* Work required
Return the following records line for line, without altering any of them.
******************************
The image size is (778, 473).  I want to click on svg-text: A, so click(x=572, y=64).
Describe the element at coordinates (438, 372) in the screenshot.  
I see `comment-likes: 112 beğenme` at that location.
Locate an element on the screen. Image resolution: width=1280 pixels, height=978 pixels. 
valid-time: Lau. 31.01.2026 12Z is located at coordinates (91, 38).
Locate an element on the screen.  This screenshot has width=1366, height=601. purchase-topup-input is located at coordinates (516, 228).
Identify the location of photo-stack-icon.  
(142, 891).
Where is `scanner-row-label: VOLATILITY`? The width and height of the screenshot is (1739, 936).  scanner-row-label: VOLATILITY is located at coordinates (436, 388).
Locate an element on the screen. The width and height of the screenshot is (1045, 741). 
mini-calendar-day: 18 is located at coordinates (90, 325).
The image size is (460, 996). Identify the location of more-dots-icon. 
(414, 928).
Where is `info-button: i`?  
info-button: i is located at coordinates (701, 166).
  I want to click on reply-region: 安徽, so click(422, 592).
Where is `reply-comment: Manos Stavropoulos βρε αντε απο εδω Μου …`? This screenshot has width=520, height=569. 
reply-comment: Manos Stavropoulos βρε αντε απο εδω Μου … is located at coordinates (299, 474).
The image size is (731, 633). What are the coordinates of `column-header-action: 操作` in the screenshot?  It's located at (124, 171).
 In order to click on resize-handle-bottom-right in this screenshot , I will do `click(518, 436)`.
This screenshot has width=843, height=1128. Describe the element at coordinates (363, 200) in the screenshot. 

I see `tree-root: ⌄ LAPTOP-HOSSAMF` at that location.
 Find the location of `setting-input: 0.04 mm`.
******************************
* Reply
The image size is (778, 473).  I want to click on svg-text: A, so click(x=572, y=64).
Describe the element at coordinates (438, 372) in the screenshot.  
I see `comment-likes: 112 beğenme` at that location.
Locate an element on the screen. Image resolution: width=1280 pixels, height=978 pixels. 
valid-time: Lau. 31.01.2026 12Z is located at coordinates (91, 38).
Locate an element on the screen.  This screenshot has width=1366, height=601. purchase-topup-input is located at coordinates (516, 228).
Identify the location of photo-stack-icon.  
(142, 891).
Where is `scanner-row-label: VOLATILITY`? The width and height of the screenshot is (1739, 936).  scanner-row-label: VOLATILITY is located at coordinates (436, 388).
Locate an element on the screen. The width and height of the screenshot is (1045, 741). 
mini-calendar-day: 18 is located at coordinates (90, 325).
The image size is (460, 996). Identify the location of more-dots-icon. 
(414, 928).
Where is `info-button: i`?  
info-button: i is located at coordinates (701, 166).
  I want to click on reply-region: 安徽, so click(422, 592).
Where is `reply-comment: Manos Stavropoulos βρε αντε απο εδω Μου …`? This screenshot has width=520, height=569. 
reply-comment: Manos Stavropoulos βρε αντε απο εδω Μου … is located at coordinates (299, 474).
The image size is (731, 633). What are the coordinates of `column-header-action: 操作` in the screenshot?  It's located at (124, 171).
 In order to click on resize-handle-bottom-right in this screenshot , I will do `click(518, 436)`.
This screenshot has width=843, height=1128. Describe the element at coordinates (363, 200) in the screenshot. 

I see `tree-root: ⌄ LAPTOP-HOSSAMF` at that location.
 Find the location of `setting-input: 0.04 mm`.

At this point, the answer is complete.